Radio NZ reported that while all of the DHB’s servers were up to date, five per cent of its desktops were still running Windows 7, support for which ended in January 2020.
According to Microsoft its 365 E5 product combines its productivity apps with advanced security, compliance, voice, and analytical capabilities, extend identity and threat protection with integrated and automated security. It also brings together information protection and advanced compliance capabilities to protect and govern data and reduce risk.
Te Whatu Ora also inherited the former Ministry’s Hira programme, which supports a new way of accessing and sharing people’s health information with connections to health and disability data.
“Hira will enable access to a virtual electronic health record by drawing together a person’s latest health data from trusted sources, the agency told the committee. “It will support better health for all New Zealanders, by improving the way health information is accessed and shared.”
The programme business case covers three investment tranches endorsed by Cabinet in April 2021. The detailed business case covering tranche one funding was approved in October 2021.
Another ongoing project is Health Sector Agreements and Payments (HSAAP), which is transforming systems to support the implementation of the Government’s response to the Health and Disability System Review and improve the underlying stability of applications to mitigate systems failure risk.
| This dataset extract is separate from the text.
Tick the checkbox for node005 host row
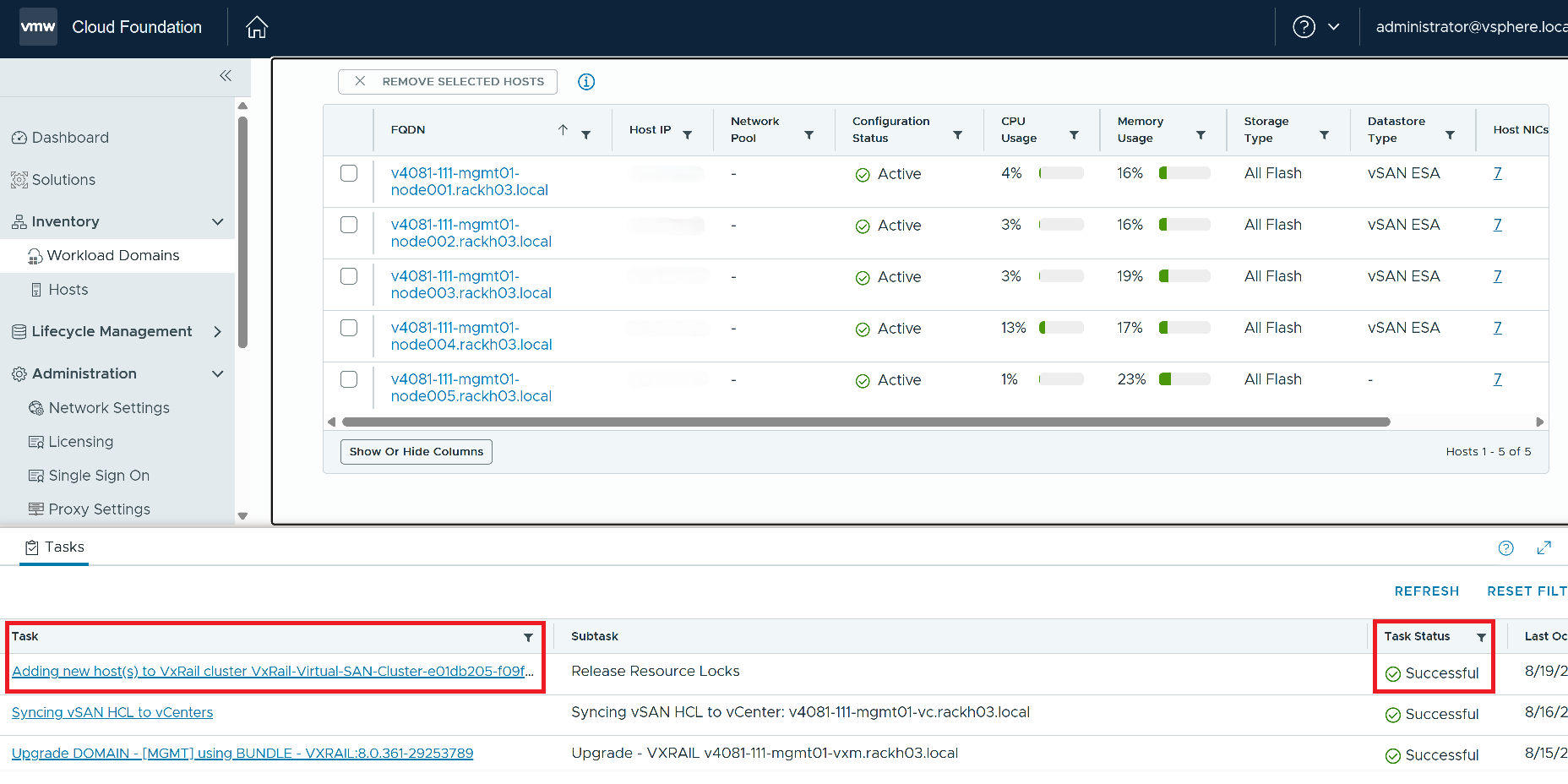 (x=348, y=378)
HSAAP systems process approximately 120 million transactions a year and up to $390 million in payments each week. Over the next decade, it will be required to distribute up to $12 billion annually in payments.
The HSAAP programme is tasked with modernising processes and technology, with the right mix of people, in both Health New Zealand and across the sector.
It will also deliver a stable, secure and reliable system to enable procurement advice and the set-up of contractual agreements, improved processes for managing agreements and payments services monitoring and the reporting of performance metrics, and a better understanding of data to provide insights to inform change.
Greater support to help funders and providers access information systems and services, understand data to enable service monitoring and reporting, resolve challenges around agreement establishment, and to manage exceptions that interrupt payment processing are also part of the picture.
A new national immunisation register to replace the existing end-of-life National Immunisation Register (NIR) is also now part of Te Whatu Ora’s workplan.